The first American pope and a former mathematics major, Pope Leo has returned to the subject of AI again and again in speeches, messages and interviews in his first year, leading Time magazine to include him on its 2025 list of the world’s most influential people in artificial intelligence, with the magazine describing him as a spiritual counterweight to Silicon Valley.

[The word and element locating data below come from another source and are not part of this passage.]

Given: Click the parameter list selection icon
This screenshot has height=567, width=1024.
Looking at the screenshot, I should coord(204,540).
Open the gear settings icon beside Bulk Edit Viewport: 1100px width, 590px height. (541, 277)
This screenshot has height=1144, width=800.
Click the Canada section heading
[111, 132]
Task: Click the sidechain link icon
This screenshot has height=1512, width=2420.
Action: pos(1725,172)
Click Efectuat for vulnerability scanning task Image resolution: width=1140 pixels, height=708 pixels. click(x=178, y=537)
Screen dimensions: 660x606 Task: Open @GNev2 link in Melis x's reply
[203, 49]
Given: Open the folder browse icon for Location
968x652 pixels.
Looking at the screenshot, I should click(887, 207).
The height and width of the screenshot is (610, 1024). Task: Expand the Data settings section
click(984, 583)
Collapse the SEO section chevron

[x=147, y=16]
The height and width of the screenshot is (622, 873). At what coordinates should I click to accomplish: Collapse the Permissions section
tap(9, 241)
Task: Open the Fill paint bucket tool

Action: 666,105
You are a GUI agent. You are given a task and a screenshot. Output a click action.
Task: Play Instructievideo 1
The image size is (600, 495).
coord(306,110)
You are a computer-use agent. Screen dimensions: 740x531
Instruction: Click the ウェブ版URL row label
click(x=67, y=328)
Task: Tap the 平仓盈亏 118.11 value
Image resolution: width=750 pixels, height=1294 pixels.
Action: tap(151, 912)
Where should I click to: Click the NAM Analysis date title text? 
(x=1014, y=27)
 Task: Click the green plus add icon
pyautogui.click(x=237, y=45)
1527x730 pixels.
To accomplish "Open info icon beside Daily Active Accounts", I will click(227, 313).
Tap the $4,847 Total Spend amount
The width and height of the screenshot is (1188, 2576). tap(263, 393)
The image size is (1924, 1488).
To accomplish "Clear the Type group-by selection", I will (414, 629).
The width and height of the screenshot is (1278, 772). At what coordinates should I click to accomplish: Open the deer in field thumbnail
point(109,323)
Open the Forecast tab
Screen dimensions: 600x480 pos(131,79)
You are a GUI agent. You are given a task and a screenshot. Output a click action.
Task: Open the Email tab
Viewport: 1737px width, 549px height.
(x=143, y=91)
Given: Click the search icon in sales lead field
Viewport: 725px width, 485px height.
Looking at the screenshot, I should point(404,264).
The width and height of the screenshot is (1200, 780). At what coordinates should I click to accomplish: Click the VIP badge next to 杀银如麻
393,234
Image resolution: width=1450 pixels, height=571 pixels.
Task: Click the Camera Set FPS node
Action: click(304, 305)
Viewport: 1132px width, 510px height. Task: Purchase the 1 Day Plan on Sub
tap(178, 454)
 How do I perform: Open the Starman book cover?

Pope Leo has addressed the issue of AI in venues ranging from a sports stadium packed with teenagers, whom he told to use AI “in such a way that if it disappeared tomorrow, you would still know how to think,” to a gathering of legislators from 68 countries, where he insisted that artificial intelligence is a tool meant to serve human beings, not replace them. The pope has also warned priests not to use chatbots to write their homilies and expressed concern for AI’s potential effect on children’s “intellectual and neurological development.”
The pope’s 2026 message for the 60th World Day of Social Communications, published in January, has been his most robust document on AI and protecting human dignity to date. In the papal message, he underlined that “our faces and voices are unique, distinctive features of every person” that reveal “a person’s own unrepeatable identity” and that by “simulating human voices and faces, wisdom and knowledge, consciousness and responsibility, empathy and friendship,” AI systems “encroach upon the deepest level of communication, that of human relationships.”
Pope Leo also warned that AI systems “have increasingly taken control of the production of texts, music and videos,” putting “much of the human creative industry at risk of being dismantled and replaced with the label ‘Powered by AI,’ turning people into passive consumers of unthought thoughts and anonymous products without ownership or love.”
“The ability to access vast amounts of data and information should not be confused with the ability to derive meaning and value from it. The latter requires a willingness to confront the mystery and core questions of our existence,” Pope Leo said in a December speech to participants in an AI conference.